Now, for some types, we work around this:

"fromIntegral/Int->Word"  fromIntegral = \(I# x#) -> W# (int2Word# x#)
"fromIntegral/Word->Int"  fromIntegral = \(W# x#) -> I# (word2Int# x#)
"fromIntegral/Word->Word" fromIntegral = id :: Word -> Word

and so on for other Word/Int types. And all is fine.

The problem comes up for Float and Double. For Int, we can write:

"fromIntegral/Int->Float"   fromIntegral = int2Float
"fromIntegral/Int->Double"  fromIntegral = int2Double

int2Float :: Int -> Float
int2Float   (I# x) = F# (int2Float# x)

int2Double :: Int -> Double 
int2Double   (I# x) = D# (int2Double#   x)

But we can't write these rules for Word types.

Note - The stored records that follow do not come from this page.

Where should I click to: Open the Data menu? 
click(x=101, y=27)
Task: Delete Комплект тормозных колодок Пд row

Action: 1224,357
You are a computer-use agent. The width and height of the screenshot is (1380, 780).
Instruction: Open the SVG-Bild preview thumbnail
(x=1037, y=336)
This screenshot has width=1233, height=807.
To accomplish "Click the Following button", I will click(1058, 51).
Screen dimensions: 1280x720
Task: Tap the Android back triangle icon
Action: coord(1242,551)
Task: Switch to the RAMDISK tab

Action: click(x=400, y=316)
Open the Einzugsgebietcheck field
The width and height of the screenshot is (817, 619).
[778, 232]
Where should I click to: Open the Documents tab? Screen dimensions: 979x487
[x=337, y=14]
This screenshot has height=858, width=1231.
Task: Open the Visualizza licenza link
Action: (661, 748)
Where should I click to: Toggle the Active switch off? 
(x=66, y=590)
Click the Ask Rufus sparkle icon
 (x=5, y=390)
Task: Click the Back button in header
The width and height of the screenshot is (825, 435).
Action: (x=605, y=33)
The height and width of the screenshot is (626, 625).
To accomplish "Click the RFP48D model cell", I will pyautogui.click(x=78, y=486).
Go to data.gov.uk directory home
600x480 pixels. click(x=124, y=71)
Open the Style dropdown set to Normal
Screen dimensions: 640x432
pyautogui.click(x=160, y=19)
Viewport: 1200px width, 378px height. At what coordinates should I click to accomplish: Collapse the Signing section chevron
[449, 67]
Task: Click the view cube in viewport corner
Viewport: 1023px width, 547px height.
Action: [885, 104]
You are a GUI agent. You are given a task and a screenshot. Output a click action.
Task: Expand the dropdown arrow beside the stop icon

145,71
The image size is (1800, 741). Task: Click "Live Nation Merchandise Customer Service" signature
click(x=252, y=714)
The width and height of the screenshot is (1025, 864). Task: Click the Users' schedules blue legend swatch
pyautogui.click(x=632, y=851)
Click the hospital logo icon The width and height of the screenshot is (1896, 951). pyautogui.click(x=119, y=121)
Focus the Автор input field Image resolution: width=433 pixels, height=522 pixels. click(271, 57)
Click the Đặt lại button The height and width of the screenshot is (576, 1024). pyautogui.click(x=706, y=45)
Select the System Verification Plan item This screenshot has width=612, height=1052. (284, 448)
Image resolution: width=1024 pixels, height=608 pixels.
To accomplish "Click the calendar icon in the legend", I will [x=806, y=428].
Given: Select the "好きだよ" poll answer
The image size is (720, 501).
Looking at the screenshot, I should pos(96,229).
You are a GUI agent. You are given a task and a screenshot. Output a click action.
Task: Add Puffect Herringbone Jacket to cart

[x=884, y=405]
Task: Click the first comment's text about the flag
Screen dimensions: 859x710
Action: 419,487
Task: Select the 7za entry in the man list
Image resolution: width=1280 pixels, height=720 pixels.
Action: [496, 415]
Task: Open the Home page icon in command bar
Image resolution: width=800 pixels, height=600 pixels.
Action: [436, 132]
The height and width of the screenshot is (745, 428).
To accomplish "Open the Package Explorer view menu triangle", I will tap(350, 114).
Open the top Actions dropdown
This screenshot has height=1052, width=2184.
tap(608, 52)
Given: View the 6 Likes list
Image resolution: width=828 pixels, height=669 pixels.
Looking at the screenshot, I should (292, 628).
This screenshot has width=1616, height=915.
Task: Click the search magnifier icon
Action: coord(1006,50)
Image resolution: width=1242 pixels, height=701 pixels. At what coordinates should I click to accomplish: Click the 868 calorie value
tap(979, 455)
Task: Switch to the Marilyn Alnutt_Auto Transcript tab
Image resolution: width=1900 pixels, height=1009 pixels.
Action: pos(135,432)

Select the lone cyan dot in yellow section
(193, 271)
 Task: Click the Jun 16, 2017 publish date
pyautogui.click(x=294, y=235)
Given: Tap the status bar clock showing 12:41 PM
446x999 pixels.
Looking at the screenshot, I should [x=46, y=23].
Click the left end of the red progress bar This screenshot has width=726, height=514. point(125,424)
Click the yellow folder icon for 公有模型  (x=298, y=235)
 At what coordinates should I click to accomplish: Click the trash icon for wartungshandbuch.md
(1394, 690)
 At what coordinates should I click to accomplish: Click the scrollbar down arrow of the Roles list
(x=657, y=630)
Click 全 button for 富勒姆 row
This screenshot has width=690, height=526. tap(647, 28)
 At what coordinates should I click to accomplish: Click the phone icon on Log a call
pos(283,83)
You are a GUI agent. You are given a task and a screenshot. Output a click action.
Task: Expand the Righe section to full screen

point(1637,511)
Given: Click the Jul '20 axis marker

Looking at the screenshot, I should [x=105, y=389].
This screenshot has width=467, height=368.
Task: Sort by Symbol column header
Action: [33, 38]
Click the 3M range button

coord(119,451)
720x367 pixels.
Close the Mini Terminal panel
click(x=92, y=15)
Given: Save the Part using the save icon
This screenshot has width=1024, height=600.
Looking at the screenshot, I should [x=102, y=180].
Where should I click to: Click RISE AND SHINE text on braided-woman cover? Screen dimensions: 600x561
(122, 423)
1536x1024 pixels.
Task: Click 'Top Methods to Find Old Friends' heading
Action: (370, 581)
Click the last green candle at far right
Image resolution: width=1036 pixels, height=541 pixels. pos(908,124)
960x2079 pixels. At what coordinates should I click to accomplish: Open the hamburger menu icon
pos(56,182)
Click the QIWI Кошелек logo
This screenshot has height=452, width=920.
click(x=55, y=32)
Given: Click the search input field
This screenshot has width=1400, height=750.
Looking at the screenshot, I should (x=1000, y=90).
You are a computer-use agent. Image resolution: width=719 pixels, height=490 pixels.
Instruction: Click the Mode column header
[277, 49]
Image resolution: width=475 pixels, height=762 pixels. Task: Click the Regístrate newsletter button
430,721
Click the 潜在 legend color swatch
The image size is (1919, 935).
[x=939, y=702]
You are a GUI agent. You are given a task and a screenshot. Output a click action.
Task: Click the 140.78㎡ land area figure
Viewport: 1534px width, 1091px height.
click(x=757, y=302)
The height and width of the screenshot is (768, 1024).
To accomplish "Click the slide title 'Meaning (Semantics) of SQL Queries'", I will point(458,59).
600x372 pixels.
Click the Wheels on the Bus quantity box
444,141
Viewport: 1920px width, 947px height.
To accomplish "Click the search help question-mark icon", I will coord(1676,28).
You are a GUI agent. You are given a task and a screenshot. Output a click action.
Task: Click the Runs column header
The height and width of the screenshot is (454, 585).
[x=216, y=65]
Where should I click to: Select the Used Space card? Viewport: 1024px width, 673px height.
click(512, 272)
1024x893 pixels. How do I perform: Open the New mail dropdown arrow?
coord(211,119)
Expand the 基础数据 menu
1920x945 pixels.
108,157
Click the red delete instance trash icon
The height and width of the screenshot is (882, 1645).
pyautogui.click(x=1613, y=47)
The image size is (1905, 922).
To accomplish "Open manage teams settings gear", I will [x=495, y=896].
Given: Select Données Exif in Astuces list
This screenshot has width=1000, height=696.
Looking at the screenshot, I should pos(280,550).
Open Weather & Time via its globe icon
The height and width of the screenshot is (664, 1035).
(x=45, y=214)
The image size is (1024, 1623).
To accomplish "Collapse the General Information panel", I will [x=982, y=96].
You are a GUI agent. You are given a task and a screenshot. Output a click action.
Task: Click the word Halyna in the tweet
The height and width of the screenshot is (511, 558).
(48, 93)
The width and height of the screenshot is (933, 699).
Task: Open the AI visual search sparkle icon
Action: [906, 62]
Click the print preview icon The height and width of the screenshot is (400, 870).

The result is a slow down on Word conversions, consider this program:

main = print . sumU
             . mapU (fromIntegral::Int->Double)
             $ enumFromToU 0 100000000

When in lhs is Int, we get this nice code:

$wfold :: Double# -> Int# -> Double#

$wfold =
  \ (ww_s18k :: Double#) (ww1_s18o :: Int#) ->
    case ># ww1_s18o 100000000 of wild_a14T {
      False ->
        $wfold
          (+## ww_s18k (int2Double# ww1_s18o)) (+# ww1_s18o 1);
      True -> ww_s18k


But for Word types, we get:

$wfold :: Double# -> Word# -> Double#

$wfold =
  \ (ww_s1gN :: Double#) (ww1_s1gR :: Word#) ->
    case gtWord# ww1_s1gR __word 100000000 of wild_a1do {
      False ->
        case case >=# (word2Int# ww1_s1gR) 0 of wild1_a1cS {
               False ->
                 case word2Integer# ww1_s1gR of wild11_a1d9 { (# s_a1db, d_a1dc #) ->
                 case {__ccall __encodeDouble Int#
                        -> ByteArray#
                        -> Int#
                        -> State# RealWorld
                        -> (# State# RealWorld, Double# #)}_a1bT
                        s_a1db d_a1dc 0 realWorld#
                 of wild12_a1bX { (# ds1_a1bZ, ds2_a1c0 #) ->
                 ds2_a1c0
                 }
                 };
               True -> int2Double# (word2Int# ww1_s1gR)
             }
        of wild1_a1bM { __DEFAULT ->
        $wfold
          (+## ww_s1gN wild1_a1bM) (plusWord# ww1_s1gR __word 1)
        };
      True -> ww_s1gN
    }

Which is to be expected, and the running time goes from:

$ time ./henning  
5.00000000067109e17
./henning  1.53s user 0.00s system 99% cpu 1.534 total

To:

$ time ./henning  
5.00000000067109e17
./henning  4.57s user 0.00s system 99% cpu 4.571 total

So not too bad, but still, principle of least surprise says Word and Int should behave the same.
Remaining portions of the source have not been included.